Bishop Steib imagined that, if the minor seminary building were still standing erect and could speak, it would mention how proudly the hundreds of alumni who graduated from here moved on. 

“It would recall those students who did not complete their high school years here, but were able nonetheless to move into their respective careers and vocations in life as administrators, as principals and teachers, as lawyers and judges, as guidance counselors, as religious men, as family men, as leaders in the political world and the business world and made our world a better world, a holier world, just because they had been here, despite all the odds.  

“If the oak trees and the pine trees and the magnolia trees that have weathered the storms and hurricanes of past centuries and are still growing, the tress that sheltered the students over the years and are still growing could speak, they would say, ‘Look at all the hundreds who graduated from here, all who went to the novitiate and took vows and were ordained here, look at the first African-American priests to be ordained here – Father Bourges, Father Rousseve, Father Smith and Father Wade. They stood tall in the midst of segregated times. They were the men who stood tall, who served the Lord in some trying times. These are men who are role models for us.” 

Bishop Steib mentioned the thousands of Divine Word Missionaries who have followed in the footsteps of the first four SVD priests, calling them “strong and courageous” for the sake of the Divine Word. 

“They went out to preach the Gospel here in the Southern province as associate pastors, as pastors, as teachers, as preachers, and some of them even went on to serve in Africa, in New Guinea, and in the Philippines,” he said.  

“If this holy ground could speak, it would speak of the alumni who were called to become bishops, carrying with them the charism of the society they learned many years before on this holy ground. If the plaque on the seminary grounds where this building once stood could speak, it would say, ‘Look at all that has been accomplished.
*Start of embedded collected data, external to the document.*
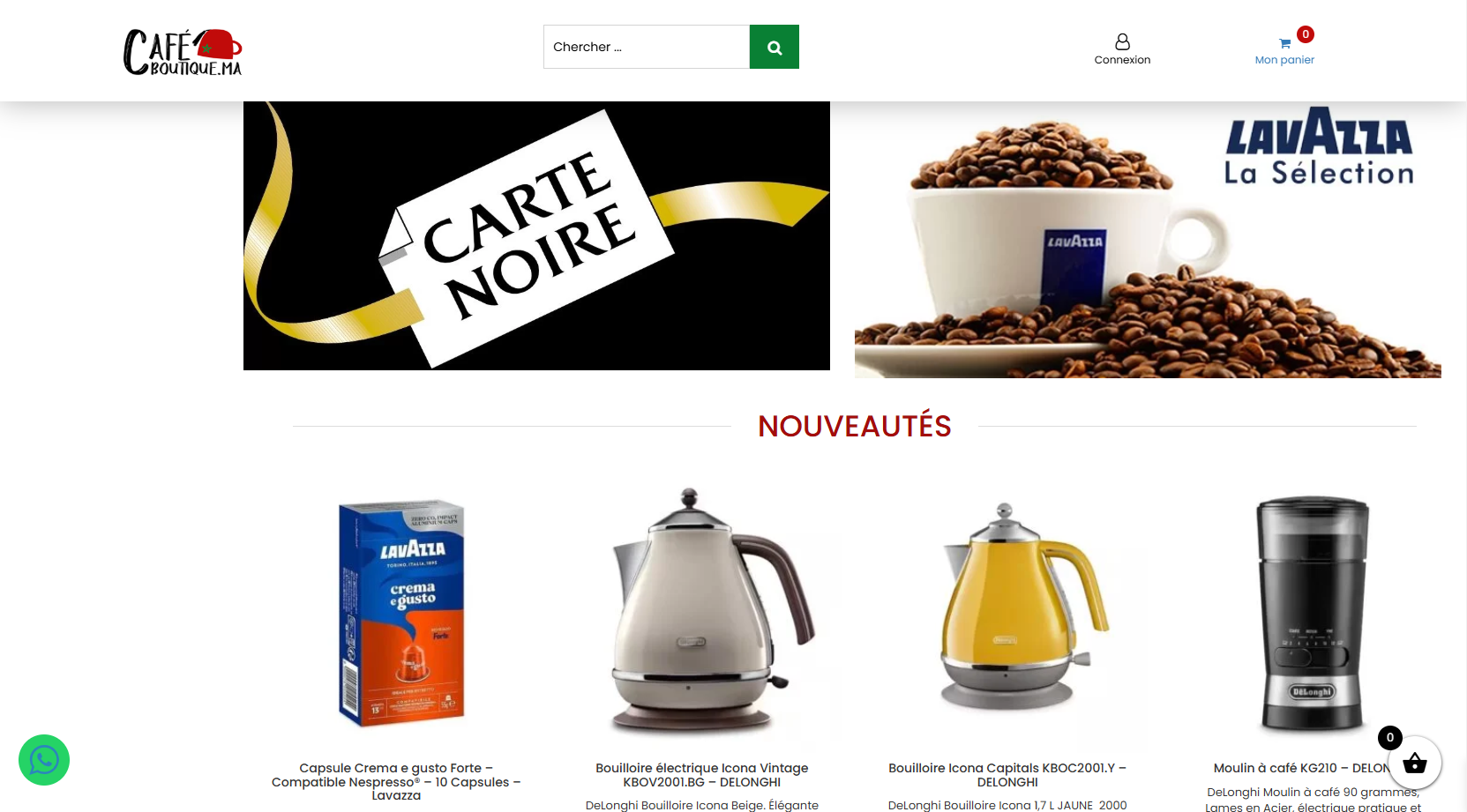Viewport: 1467px width, 812px height.
Task: Click the Café Boutique.ma logo
Action: (x=183, y=52)
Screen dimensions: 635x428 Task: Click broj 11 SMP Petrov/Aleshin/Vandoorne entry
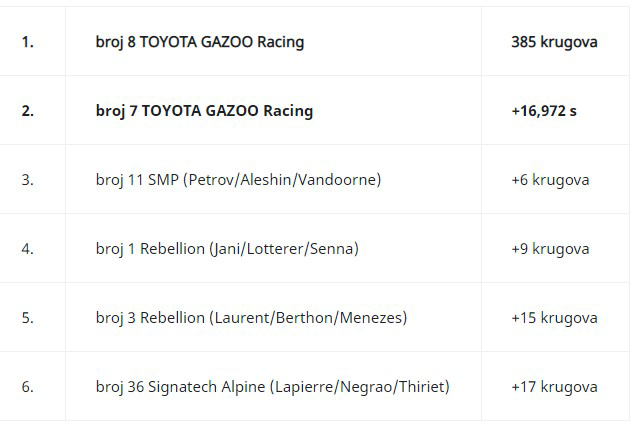click(x=238, y=180)
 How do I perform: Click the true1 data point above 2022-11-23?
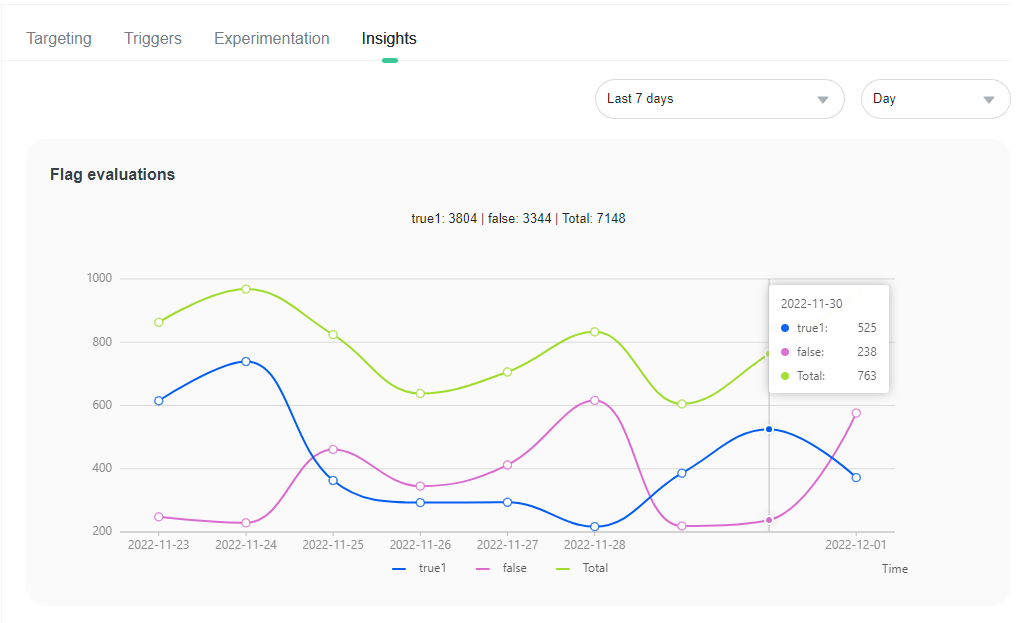tap(159, 401)
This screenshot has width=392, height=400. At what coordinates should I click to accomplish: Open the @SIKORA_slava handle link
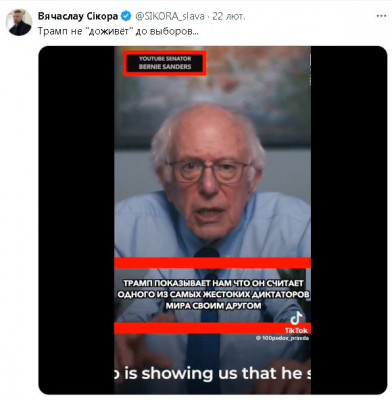pyautogui.click(x=170, y=16)
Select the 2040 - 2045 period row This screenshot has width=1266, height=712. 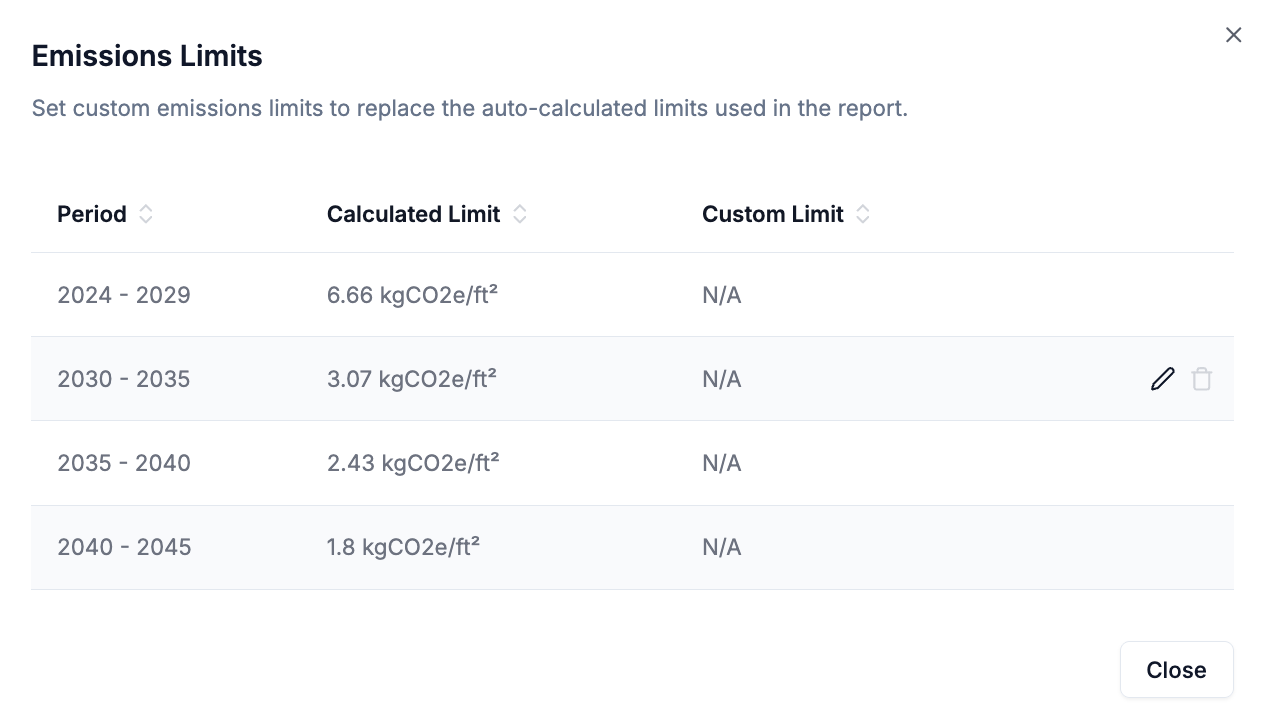click(x=124, y=547)
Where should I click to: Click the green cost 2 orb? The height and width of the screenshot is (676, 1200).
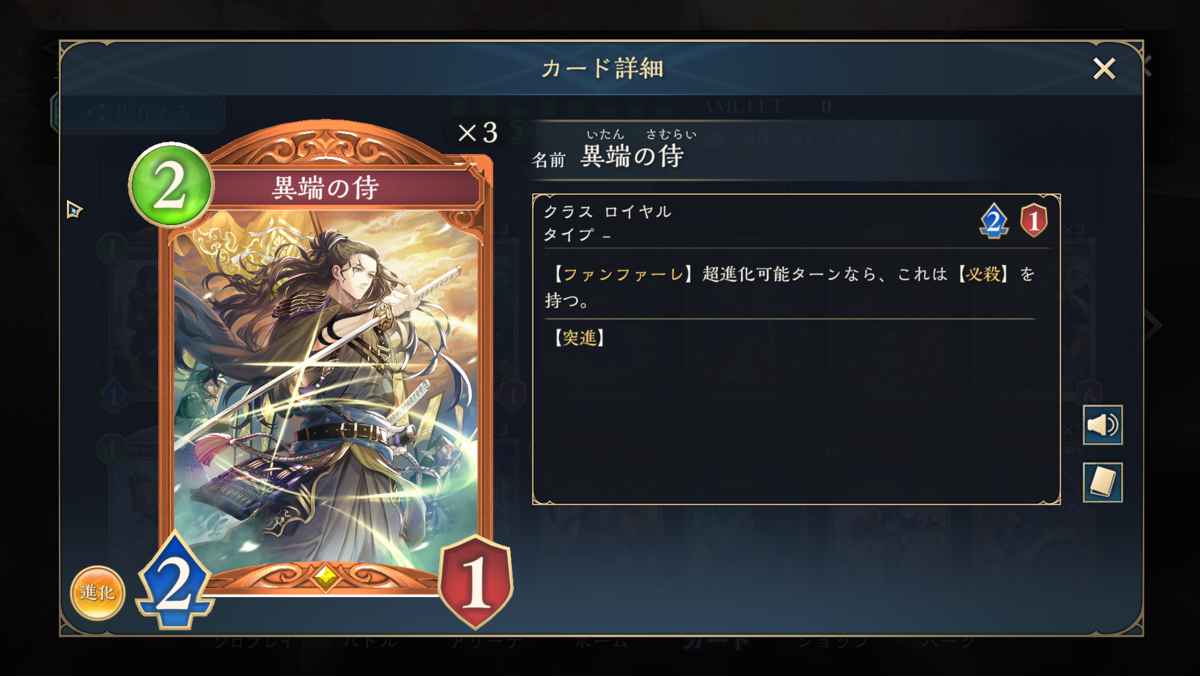coord(171,186)
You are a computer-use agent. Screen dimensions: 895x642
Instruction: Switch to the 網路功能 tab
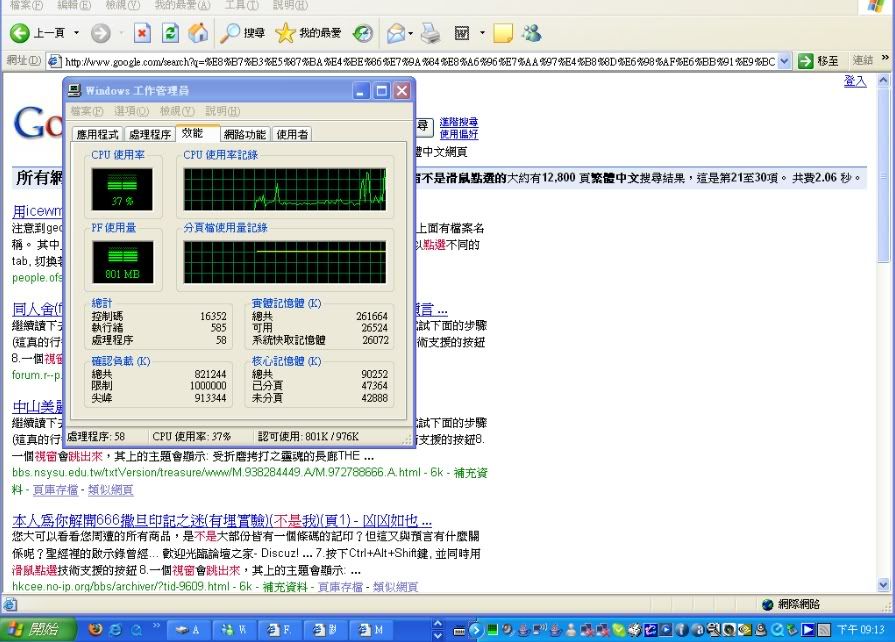click(x=244, y=134)
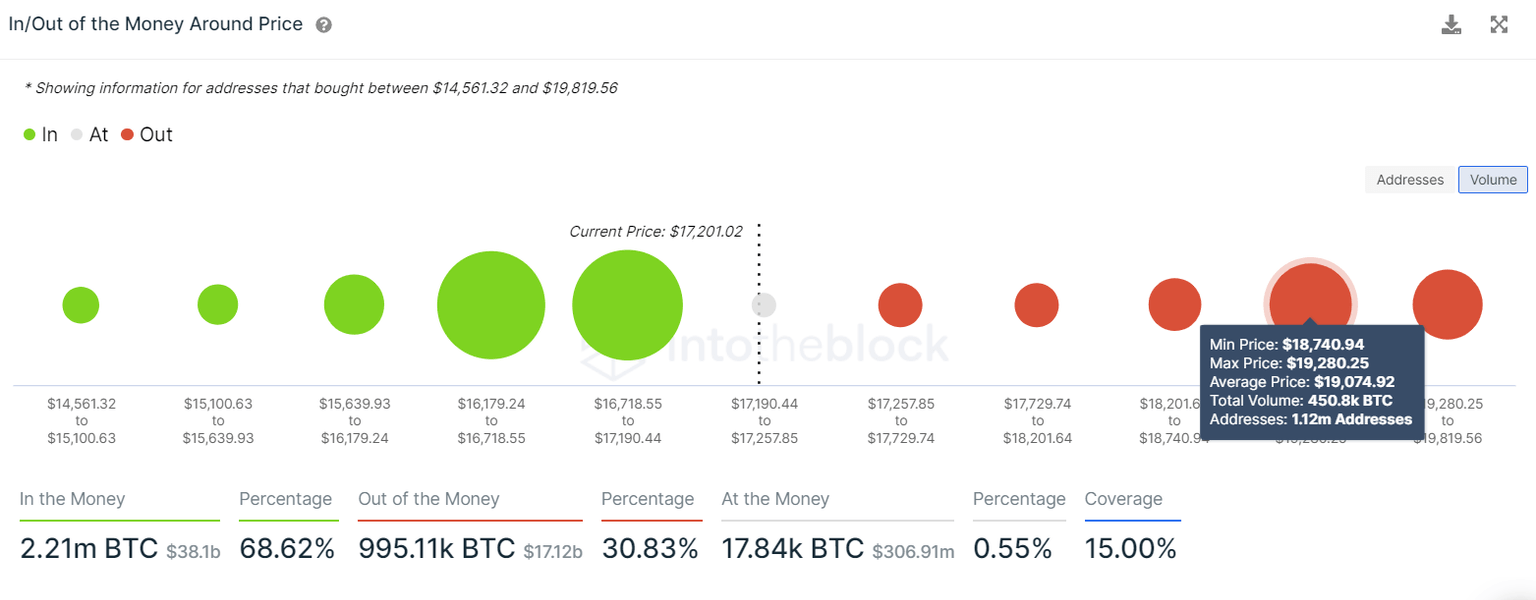1536x600 pixels.
Task: Open the help question-mark beside the title
Action: point(322,24)
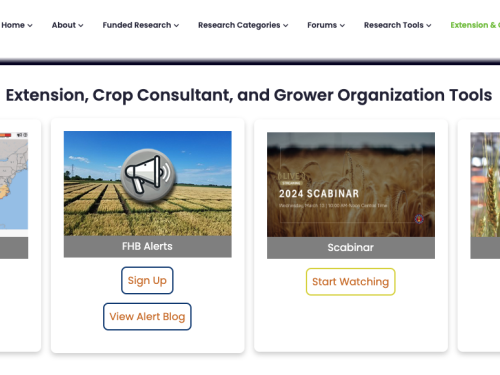Click the Forums chevron arrow
500x375 pixels.
pyautogui.click(x=342, y=25)
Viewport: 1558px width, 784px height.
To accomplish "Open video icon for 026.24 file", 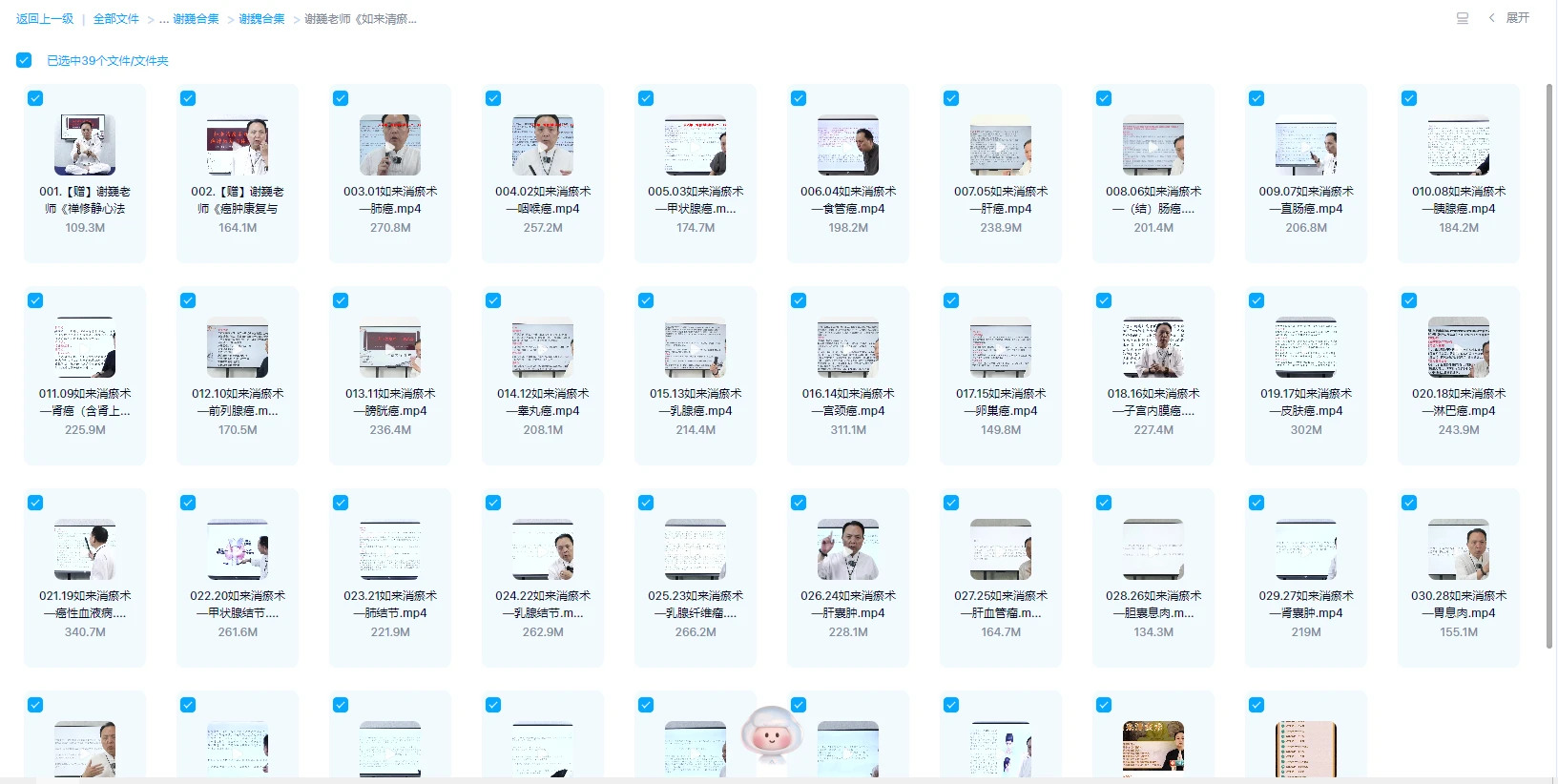I will (847, 549).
Look at what the seminary has stood for.  

“How thankful are we that St. Arnold Jannsen, founder of the Divine Word Missionaries, would take to heart his own desire to proclaim the Gospel where it was not yet viable and dare to train African Americans to make it possible. How thankful are we that the (Society of the Divine Word) continues to proclaim the Gospel by calling forth vocations from all nations to serve in this Southern province.” 

Father Paulus Budi Kleden, superior general of the Society of the Divine Word who traveled from Rome to take part in the centennial celebration, said although the seminary “has lost its function as a center to train African American candidates for the priesthood, its legacy remains.” 

“It is a permanent call to fight against all kinds of segregation and discrimination, which, like a virus, can quickly enter a person or group without being fully aware of it and affects our way of thinking, judging and acting,” he said. 

“In this sense, celebrating the 100th anniversary of St. Augustine Seminary is a privileged moment for all the members of the SVD to recommit ourselves to live and promote interculturality, which is our heritage, commitment and mission. The seminary stands for the Society’s dedication to actively participate in the efforts to eradicate the discrimination of race, religion, nationality, culture, and sexual orientation. At the same time, it calls for all of us to remain firm and consistent in this mission.” 

Another challenge, said Bishop Guillory, is “to pray and work for vocations so that the ministry, work and vision of Arnold Jansen and those who have gone before us may continue.” 

“I think a second point to that is that seminaries be more welcoming, but also be sensitive to the different cultures of the people entering the seminary,” said Bishop Guillory. “One of the many things that we learned here at Divine Word Seminary was, first of all, acceptance of our culture and to see the beauty and the contributions of that culture. With that, we were not only able to be in the midst of other cultures but also learn from them and they from us.  

“I think Divine Word Missionaries and the Universal Catholic Church have a very special mission today – to be a beacon, to be a light in the world of the common humanity of the human race. I think that’s our challenge and I know that God will give us the grace.”